War
War

Reputation: 8618

WCF DataServices and dynamically changing datasets

from what i've seen so far WCF Data Services are pretty easy to setup when using then in combination with EF.

That's kinda what i'm after out of the box but I also need the ability for the EF model to change at runtime.

I'm building an app where the app users will be able to specify the database structure and then begin populating it ... the relevant UI components needed are then generated with MVC using some clever rule based trickery.

So for example the user will be given a "Create new Object" button, which will let them specify field names.

Once that part is complete the user submits that and it generates a new table in the db. From there the UI components are generated that allow that table to be managed within the app.

The problem of course is getting that new table in to the EF model without a recompile of the back end data service.

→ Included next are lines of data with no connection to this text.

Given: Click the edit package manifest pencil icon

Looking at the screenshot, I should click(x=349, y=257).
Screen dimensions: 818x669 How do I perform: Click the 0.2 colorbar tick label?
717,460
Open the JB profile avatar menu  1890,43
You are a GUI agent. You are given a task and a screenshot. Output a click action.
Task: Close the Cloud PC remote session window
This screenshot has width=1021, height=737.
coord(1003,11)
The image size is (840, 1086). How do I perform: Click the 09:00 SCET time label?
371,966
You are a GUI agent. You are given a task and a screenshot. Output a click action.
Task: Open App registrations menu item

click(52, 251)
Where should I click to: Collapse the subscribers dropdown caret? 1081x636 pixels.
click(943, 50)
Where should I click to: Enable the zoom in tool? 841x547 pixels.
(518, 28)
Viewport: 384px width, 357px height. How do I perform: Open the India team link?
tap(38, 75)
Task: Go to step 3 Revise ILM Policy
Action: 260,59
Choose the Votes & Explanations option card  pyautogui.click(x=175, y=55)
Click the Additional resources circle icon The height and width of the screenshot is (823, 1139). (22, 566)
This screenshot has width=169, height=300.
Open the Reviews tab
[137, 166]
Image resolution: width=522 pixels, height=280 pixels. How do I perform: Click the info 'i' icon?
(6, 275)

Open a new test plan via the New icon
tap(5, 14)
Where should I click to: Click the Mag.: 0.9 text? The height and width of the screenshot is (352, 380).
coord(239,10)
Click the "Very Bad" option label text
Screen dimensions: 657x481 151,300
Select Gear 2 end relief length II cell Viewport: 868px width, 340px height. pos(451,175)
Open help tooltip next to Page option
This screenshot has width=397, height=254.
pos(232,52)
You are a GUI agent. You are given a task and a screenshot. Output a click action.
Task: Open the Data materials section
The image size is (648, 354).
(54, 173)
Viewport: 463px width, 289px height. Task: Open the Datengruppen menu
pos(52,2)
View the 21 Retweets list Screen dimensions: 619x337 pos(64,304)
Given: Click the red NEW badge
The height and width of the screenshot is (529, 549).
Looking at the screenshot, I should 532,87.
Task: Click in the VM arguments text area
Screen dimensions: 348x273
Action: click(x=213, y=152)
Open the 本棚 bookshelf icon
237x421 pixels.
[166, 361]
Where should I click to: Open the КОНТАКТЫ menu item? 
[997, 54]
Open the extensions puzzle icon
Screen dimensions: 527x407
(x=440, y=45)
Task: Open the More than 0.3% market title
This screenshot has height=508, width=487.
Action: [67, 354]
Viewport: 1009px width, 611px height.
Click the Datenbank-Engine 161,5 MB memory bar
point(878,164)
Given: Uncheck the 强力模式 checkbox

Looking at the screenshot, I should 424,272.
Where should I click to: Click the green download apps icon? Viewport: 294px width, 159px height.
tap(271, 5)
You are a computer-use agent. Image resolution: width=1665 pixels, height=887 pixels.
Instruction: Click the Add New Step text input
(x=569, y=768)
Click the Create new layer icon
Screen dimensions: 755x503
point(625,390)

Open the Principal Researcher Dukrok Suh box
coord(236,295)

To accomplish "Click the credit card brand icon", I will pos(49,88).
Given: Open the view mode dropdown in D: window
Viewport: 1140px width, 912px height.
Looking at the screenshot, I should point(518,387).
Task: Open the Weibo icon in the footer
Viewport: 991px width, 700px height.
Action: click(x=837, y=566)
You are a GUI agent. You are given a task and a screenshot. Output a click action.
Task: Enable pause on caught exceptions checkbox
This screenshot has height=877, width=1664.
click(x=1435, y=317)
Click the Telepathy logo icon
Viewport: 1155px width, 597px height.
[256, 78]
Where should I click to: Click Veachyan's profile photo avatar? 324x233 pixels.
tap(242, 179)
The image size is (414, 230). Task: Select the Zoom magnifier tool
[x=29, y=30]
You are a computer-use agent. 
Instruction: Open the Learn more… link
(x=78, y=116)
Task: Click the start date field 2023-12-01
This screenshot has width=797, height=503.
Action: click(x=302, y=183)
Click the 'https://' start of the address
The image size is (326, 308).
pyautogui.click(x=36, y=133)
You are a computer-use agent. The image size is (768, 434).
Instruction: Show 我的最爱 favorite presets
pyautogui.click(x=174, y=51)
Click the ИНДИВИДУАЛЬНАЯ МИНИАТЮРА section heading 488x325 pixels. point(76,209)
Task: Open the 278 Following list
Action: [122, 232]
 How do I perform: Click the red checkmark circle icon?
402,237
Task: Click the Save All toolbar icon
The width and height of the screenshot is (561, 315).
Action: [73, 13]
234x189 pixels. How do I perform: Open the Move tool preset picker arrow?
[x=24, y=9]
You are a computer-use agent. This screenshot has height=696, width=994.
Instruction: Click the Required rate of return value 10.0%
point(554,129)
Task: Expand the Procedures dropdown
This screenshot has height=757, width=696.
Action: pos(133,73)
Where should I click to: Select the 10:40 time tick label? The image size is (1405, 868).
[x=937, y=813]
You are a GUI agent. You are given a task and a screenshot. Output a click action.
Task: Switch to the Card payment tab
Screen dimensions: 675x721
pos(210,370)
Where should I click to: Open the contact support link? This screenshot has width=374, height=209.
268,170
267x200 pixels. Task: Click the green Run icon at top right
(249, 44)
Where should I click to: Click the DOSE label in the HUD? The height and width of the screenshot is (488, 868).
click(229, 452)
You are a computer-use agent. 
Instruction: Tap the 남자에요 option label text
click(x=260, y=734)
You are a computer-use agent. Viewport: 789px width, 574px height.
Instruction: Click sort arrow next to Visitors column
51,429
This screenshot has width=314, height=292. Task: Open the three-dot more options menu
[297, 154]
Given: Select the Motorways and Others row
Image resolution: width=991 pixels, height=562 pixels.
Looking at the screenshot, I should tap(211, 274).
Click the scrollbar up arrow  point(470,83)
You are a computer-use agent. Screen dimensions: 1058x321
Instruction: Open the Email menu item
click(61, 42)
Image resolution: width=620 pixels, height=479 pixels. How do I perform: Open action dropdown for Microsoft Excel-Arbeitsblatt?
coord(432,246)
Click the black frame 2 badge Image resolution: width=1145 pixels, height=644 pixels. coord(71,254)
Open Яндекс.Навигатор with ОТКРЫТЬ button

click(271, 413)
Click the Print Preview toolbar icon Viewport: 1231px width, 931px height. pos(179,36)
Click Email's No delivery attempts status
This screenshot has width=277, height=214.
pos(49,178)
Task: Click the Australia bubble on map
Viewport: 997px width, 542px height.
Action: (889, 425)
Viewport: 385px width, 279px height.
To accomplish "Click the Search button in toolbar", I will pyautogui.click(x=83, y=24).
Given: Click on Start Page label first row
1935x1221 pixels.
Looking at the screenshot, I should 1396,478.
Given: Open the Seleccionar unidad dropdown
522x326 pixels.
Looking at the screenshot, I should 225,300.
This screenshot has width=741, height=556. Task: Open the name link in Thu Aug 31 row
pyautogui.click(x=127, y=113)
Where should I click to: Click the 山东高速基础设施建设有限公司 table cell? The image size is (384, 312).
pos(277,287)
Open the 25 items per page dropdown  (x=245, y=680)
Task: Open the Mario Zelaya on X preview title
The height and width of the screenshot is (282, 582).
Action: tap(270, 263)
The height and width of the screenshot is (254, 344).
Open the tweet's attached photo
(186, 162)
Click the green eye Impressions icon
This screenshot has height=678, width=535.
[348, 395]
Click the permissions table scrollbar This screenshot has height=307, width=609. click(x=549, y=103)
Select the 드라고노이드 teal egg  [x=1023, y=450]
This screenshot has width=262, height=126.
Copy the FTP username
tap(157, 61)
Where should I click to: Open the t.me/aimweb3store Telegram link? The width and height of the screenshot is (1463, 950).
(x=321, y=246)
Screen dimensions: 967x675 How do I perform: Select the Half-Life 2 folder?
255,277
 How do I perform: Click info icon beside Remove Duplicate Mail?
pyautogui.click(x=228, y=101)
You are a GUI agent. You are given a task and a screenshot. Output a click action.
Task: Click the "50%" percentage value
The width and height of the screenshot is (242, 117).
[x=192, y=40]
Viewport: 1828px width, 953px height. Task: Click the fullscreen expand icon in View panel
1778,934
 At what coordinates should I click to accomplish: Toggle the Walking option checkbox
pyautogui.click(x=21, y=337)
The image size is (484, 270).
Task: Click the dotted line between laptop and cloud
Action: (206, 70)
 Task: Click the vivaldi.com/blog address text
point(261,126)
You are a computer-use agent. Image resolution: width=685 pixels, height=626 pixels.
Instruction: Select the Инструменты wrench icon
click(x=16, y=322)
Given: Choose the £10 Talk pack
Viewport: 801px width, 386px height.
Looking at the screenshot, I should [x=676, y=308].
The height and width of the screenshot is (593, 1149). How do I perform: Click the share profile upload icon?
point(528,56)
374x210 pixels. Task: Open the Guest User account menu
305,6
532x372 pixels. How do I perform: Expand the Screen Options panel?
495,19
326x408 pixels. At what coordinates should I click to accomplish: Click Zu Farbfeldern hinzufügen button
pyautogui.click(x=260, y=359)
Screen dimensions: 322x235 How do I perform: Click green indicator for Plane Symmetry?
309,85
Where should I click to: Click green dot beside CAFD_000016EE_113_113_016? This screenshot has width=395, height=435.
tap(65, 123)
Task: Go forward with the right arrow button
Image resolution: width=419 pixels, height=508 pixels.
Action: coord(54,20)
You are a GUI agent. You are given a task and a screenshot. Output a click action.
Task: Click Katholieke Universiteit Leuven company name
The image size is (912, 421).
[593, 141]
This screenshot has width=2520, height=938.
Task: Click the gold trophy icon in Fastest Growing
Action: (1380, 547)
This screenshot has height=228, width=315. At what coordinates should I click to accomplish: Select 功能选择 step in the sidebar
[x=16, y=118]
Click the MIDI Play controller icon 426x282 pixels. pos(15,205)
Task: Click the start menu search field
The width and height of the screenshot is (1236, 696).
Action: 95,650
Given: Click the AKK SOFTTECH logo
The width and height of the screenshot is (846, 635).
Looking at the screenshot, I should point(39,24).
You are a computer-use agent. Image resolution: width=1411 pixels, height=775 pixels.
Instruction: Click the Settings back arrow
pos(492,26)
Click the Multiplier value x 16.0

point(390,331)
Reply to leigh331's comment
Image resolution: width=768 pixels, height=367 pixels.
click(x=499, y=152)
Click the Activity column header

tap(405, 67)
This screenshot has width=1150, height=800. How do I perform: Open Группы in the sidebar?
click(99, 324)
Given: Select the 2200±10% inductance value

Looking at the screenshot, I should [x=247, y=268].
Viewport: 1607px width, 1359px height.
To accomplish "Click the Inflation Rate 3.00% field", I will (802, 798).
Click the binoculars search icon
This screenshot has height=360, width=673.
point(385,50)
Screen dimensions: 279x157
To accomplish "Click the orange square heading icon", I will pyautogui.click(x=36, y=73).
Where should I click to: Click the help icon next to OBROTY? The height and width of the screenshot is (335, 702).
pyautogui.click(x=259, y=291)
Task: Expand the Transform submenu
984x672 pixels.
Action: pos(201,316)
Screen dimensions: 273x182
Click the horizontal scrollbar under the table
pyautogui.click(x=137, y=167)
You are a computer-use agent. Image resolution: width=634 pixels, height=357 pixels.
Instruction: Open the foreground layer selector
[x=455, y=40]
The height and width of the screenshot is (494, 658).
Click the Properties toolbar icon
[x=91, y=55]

The concept being that this builds the database and the pages required to manage the various parts of it (there's a bigger picture in mind here but i don't want to confuse matters by trying to explain it all).

I'm thinking that maybe EF is not the right tool to use at the moment .. because it needs a strongly typed set of entities in order to work ... that may not be possible in this case.

I'm toying with the idea of passing this service Dynamic objects ... (e.g. objects of type Something : dynamic )

Upvotes: 0

Views: 907

Answers (3)

War
War

Reputation: 8618

OMG ...

Apparently this is supported (mostly) out the box with EF 4.2

http://blogs.msdn.com/b/adonet/archive/2011/09/28/ef-4-2-release-candidate-available.aspx

WOW !!!

Upvotes: 0

J. Tihon
J. Tihon

Reputation: 4459

WCF Data Services can be used without Entity Framework. Using either the "Reflection Provider" or a custom provider, which you will have to implement (the Reflection provider requires you to have actual .NET classes, which you don't).

Basically, you implement the DataService class and the IServiceProvider interface, which will provide instances of the IDataServiceQueryProvider, IDataServiceMetadataProvider and IDataServiceUpdateProvider. This might involve a lot of work, so be sure that you actually do want to do this.

See http://msdn.microsoft.com/en-us/library/ee960143.aspx for more information.

Upvotes: 1

Dave Rael
Dave Rael

Reputation: 1759

i'd suggest not only that entity framework is not right for this, but neither is a relational database. document database or key-value store would probably be a better fit than trying to create tables on demand to shove this into a relational structure.